The dead student is Benjamin Domma, who was trying to escape, which a member of staff did, it was he who alerted the authorities to the fate of the hostages.
The total number of those released on Friday was confirmed by a resident of the Premium Times newspaper and then verified by a local government spokesperson with the Europa Press news agency.
Some released are very low due to lack of food But no life is in danger These groups generate terror in the local populations, from mass kidnappings against payment of a ransom, the pillaging of towns and the theft of cattle.
On Friday, another 317 teenage girls in Zamfara state, further north, were abducted from their rooms. Security forces, accompanied by angry villagers, launched a rescue operation.
President Muhammadu Buhari, questioned by the catastrophic situation regarding safety in the northern Nigeria, said last night that his administration no “will give in to blackmail” criminals.
Before each new mass kidnapping, the federal or local authorities assert that will not pay ransom for the release of hostages, something which is unlikely according to security experts that they fear that the type of crime is increasing in the region, quotes the AFP press agency.
These criminal groups operate primarily for profit and not for ideological reasons, although some are linked to jihadist groups in the northeast.

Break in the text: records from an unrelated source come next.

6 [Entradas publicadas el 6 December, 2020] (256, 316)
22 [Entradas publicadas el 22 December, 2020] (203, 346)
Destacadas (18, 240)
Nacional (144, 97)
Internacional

The criminal violence of these groups has killed more than 8,000 people since 2011, and forced some 200,000 people to flee their homes, according to an International Crisis Group (ICG) report published in May 2020.
There is no news, however, of the group of 317 teenagers kidnapped on Friday and which the Zamfara State Police and the army are looking for in a joint operation, after being taken from a girls’ boarding school in Jangebe.